Health-privacy coalition seeks HIPAA review of VA

Computerworld - A coalition of consumer privacy groups in the health care industry is asking the U.S. Department of Health and Human Services (DHHS) to conduct a HIPAA compliance review of the Department of Veterans Affairs after a massive security breach was disclosed last week.

In a letter sent Wednesday to Health and Human Services Secretary Mike Leavitt, 30 privacy groups belonging to the Consumer Coalition for Health Privacy expressed their concerns about the recent theft of personal data at the VA (see "Personal data on millions of U.S. veterans stolen").

The data, which included names, Social Security numbers and addresses belonging to 26.5 million veterans, also included protected health information such as medical diagnostic codes and disability ratings. The data was included in a laptop and disks that were stolen May 3 during a burglary at the home of a VA analyst who had improperly taken the data from the office.
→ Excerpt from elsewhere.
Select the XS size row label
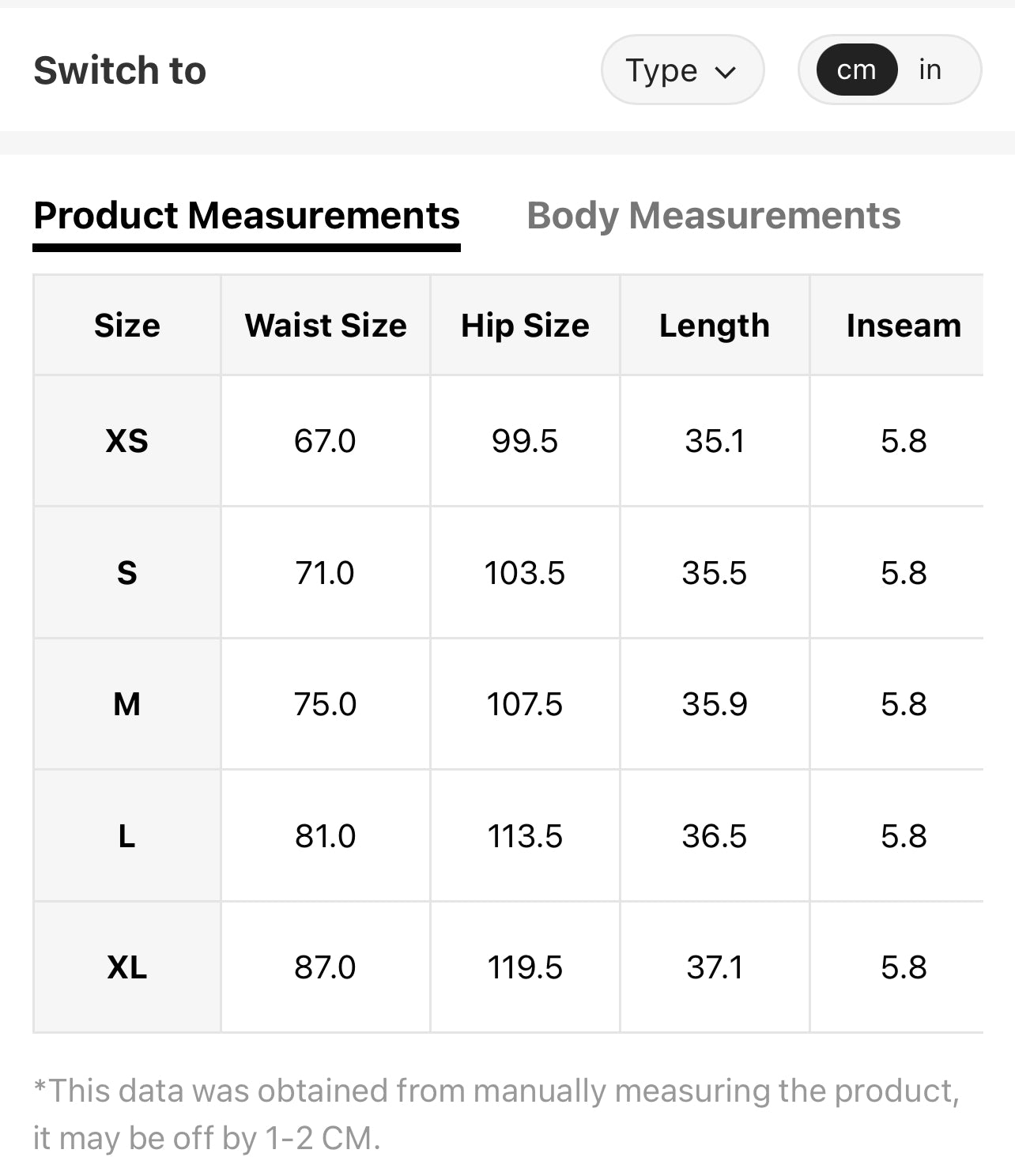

The incident raises serious questions about the "nature and the extent" of violations by the VA of the security and privacy requirements of the Health Insurance Portability and Accountability Act of 1996 (HIPAA), the letter said.

"Regardless of how the data was stolen, who stole it and for what purpose it was taken, the fact that this individually identifiable health information was removed without authorization from a U.S. government facility is key and alone signals the need for a compliance review," the letter noted.

Paul Feldman, deputy director of the Health Privacy Project in Washington, which sent the letter to Leavitt on behalf of the 30 organizations, said the move was prompted by concerns that privacy violations may be widespread at the VA.

"The fact that this individual removed protected information from the workplace over a period of three years leads us to wonder if this is a common practice at this unit of the VA or even more broadly," across the organization, he said.

"The VA is a covered entity under HIPAA, and the fact is the DHHS is the authority to undertake a review of their data security and privacy practices," he said.

The letter cited the obligations of covered entities to protect health data against "reasonably anticipated" threats under HIPAA. It noted that HIPAA’s security rule gives covered entities the flexibility to implement security controls that are proportionate to the size, complexity and capabilities of the organization. "Clearly, the VA should be held to the highest standards in this regard," the letter said.

In calling for Leavitt to undertake an immediate HIPAA compliance review at the VA, the letter said, "We believe your review may well give rise to a finding that the assessment of civil and criminal penalties to the VA is appropriate."